• **What to produce**: Type out the entries again, keeping every word unchanged.

• **Data for review**:
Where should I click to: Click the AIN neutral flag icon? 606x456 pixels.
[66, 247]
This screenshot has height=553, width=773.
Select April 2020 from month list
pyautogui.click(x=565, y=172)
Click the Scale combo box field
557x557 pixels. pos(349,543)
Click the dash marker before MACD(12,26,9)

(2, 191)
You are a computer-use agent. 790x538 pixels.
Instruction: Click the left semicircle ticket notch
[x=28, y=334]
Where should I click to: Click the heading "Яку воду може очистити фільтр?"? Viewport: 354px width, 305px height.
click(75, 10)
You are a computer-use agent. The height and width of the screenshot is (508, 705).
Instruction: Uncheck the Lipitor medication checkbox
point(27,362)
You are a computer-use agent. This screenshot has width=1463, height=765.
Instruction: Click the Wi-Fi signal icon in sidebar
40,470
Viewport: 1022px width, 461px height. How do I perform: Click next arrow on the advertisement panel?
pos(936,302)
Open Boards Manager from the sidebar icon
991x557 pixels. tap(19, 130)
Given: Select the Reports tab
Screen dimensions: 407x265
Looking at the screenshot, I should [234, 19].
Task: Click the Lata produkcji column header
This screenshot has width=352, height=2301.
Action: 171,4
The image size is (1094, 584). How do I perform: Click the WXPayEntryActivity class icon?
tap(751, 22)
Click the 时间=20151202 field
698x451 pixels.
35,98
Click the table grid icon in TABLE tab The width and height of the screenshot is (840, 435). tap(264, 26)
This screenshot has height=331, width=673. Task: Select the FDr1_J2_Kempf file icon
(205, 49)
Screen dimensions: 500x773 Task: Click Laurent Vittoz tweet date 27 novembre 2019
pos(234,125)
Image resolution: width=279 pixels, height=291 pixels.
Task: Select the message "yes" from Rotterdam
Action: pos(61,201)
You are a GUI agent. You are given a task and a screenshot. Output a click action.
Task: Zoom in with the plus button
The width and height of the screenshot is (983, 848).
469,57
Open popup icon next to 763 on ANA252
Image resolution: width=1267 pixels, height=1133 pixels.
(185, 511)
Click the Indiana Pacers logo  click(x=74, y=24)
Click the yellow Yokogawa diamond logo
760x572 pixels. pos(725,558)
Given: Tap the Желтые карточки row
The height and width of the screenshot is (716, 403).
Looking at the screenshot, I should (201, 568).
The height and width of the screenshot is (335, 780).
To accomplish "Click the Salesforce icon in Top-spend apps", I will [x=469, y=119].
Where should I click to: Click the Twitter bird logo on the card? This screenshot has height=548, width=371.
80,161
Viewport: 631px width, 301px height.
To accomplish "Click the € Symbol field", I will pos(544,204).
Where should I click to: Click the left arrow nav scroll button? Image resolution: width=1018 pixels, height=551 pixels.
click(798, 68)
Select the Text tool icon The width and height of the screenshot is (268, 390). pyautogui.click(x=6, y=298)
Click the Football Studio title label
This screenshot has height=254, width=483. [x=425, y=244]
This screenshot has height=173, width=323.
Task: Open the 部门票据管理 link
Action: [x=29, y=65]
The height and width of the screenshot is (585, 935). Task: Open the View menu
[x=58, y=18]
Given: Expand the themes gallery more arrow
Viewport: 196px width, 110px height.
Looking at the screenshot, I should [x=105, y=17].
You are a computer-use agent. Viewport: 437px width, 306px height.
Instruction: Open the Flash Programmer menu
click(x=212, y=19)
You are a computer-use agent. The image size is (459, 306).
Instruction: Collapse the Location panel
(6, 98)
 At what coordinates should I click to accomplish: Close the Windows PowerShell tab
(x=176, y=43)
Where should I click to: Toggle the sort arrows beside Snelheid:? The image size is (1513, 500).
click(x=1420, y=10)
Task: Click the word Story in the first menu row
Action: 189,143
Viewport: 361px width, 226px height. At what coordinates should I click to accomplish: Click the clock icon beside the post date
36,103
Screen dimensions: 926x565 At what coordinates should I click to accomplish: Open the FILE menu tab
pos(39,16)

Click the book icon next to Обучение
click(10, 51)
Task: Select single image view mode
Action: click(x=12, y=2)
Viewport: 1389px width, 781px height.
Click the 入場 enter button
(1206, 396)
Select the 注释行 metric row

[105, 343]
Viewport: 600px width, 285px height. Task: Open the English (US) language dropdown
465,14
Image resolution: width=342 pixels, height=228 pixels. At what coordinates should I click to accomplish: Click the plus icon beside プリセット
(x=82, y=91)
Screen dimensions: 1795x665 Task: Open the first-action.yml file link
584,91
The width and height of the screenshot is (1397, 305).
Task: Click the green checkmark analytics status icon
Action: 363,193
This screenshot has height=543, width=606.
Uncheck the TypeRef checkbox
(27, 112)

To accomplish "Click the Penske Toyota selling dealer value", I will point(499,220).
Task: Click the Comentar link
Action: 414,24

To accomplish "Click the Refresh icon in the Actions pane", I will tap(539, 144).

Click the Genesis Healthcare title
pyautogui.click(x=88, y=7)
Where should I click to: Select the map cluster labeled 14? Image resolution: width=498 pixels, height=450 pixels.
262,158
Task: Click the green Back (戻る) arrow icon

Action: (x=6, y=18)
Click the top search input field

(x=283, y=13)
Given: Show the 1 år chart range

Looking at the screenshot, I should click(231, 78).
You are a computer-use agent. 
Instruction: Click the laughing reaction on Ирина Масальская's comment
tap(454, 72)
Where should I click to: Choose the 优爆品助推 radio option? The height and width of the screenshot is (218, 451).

• **Answer area**:
Where should I click to: Click the AIN neutral flag icon? 606x456 pixels.
[66, 247]
This screenshot has height=553, width=773.
Select April 2020 from month list
pyautogui.click(x=565, y=172)
Click the Scale combo box field
557x557 pixels. pos(349,543)
Click the dash marker before MACD(12,26,9)

(2, 191)
You are a computer-use agent. 790x538 pixels.
Instruction: Click the left semicircle ticket notch
[x=28, y=334]
Where should I click to: Click the heading "Яку воду може очистити фільтр?"? Viewport: 354px width, 305px height.
click(75, 10)
You are a computer-use agent. The height and width of the screenshot is (508, 705).
Instruction: Uncheck the Lipitor medication checkbox
point(27,362)
You are a computer-use agent. This screenshot has width=1463, height=765.
Instruction: Click the Wi-Fi signal icon in sidebar
40,470
Viewport: 1022px width, 461px height. How do I perform: Click next arrow on the advertisement panel?
pos(936,302)
Open Boards Manager from the sidebar icon
991x557 pixels. tap(19, 130)
Given: Select the Reports tab
Screen dimensions: 407x265
Looking at the screenshot, I should [234, 19].
Task: Click the Lata produkcji column header
This screenshot has width=352, height=2301.
Action: 171,4
The image size is (1094, 584). How do I perform: Click the WXPayEntryActivity class icon?
tap(751, 22)
Click the 时间=20151202 field
698x451 pixels.
35,98
Click the table grid icon in TABLE tab The width and height of the screenshot is (840, 435). tap(264, 26)
This screenshot has height=331, width=673. Task: Select the FDr1_J2_Kempf file icon
(205, 49)
Screen dimensions: 500x773 Task: Click Laurent Vittoz tweet date 27 novembre 2019
pos(234,125)
Image resolution: width=279 pixels, height=291 pixels.
Task: Select the message "yes" from Rotterdam
Action: pos(61,201)
You are a GUI agent. You are given a task and a screenshot. Output a click action.
Task: Zoom in with the plus button
The width and height of the screenshot is (983, 848).
469,57
Open popup icon next to 763 on ANA252
Image resolution: width=1267 pixels, height=1133 pixels.
(185, 511)
Click the Indiana Pacers logo  click(x=74, y=24)
Click the yellow Yokogawa diamond logo
760x572 pixels. pos(725,558)
Given: Tap the Желтые карточки row
The height and width of the screenshot is (716, 403).
Looking at the screenshot, I should (201, 568).
The height and width of the screenshot is (335, 780).
To accomplish "Click the Salesforce icon in Top-spend apps", I will [x=469, y=119].
Where should I click to: Click the Twitter bird logo on the card? This screenshot has height=548, width=371.
80,161
Viewport: 631px width, 301px height.
To accomplish "Click the € Symbol field", I will pos(544,204).
Where should I click to: Click the left arrow nav scroll button? Image resolution: width=1018 pixels, height=551 pixels.
click(798, 68)
Select the Text tool icon The width and height of the screenshot is (268, 390). pyautogui.click(x=6, y=298)
Click the Football Studio title label
This screenshot has height=254, width=483. [x=425, y=244]
This screenshot has height=173, width=323.
Task: Open the 部门票据管理 link
Action: [x=29, y=65]
The height and width of the screenshot is (585, 935). Task: Open the View menu
[x=58, y=18]
Given: Expand the themes gallery more arrow
Viewport: 196px width, 110px height.
Looking at the screenshot, I should [x=105, y=17].
You are a computer-use agent. Viewport: 437px width, 306px height.
Instruction: Open the Flash Programmer menu
click(x=212, y=19)
You are a computer-use agent. The image size is (459, 306).
Instruction: Collapse the Location panel
(6, 98)
 At what coordinates should I click to accomplish: Close the Windows PowerShell tab
(x=176, y=43)
Where should I click to: Toggle the sort arrows beside Snelheid:? The image size is (1513, 500).
click(x=1420, y=10)
Task: Click the word Story in the first menu row
Action: 189,143
Viewport: 361px width, 226px height. At what coordinates should I click to accomplish: Click the clock icon beside the post date
36,103
Screen dimensions: 926x565 At what coordinates should I click to accomplish: Open the FILE menu tab
pos(39,16)

Click the book icon next to Обучение
click(10, 51)
Task: Select single image view mode
Action: click(x=12, y=2)
Viewport: 1389px width, 781px height.
Click the 入場 enter button
(1206, 396)
Select the 注释行 metric row

[105, 343]
Viewport: 600px width, 285px height. Task: Open the English (US) language dropdown
465,14
Image resolution: width=342 pixels, height=228 pixels. At what coordinates should I click to accomplish: Click the plus icon beside プリセット
(x=82, y=91)
Screen dimensions: 1795x665 Task: Open the first-action.yml file link
584,91
The width and height of the screenshot is (1397, 305).
Task: Click the green checkmark analytics status icon
Action: 363,193
This screenshot has height=543, width=606.
Uncheck the TypeRef checkbox
(27, 112)

To accomplish "Click the Penske Toyota selling dealer value", I will point(499,220).
Task: Click the Comentar link
Action: 414,24

To accomplish "Click the Refresh icon in the Actions pane", I will tap(539, 144).

Click the Genesis Healthcare title
pyautogui.click(x=88, y=7)
Where should I click to: Select the map cluster labeled 14? Image resolution: width=498 pixels, height=450 pixels.
262,158
Task: Click the green Back (戻る) arrow icon

Action: (x=6, y=18)
Click the top search input field

(x=283, y=13)
Given: Show the 1 år chart range

Looking at the screenshot, I should click(231, 78).
You are a computer-use agent. 
Instruction: Click the laughing reaction on Ирина Масальская's comment
tap(454, 72)
Where should I click to: Choose the 优爆品助推 radio option? The height and width of the screenshot is (218, 451).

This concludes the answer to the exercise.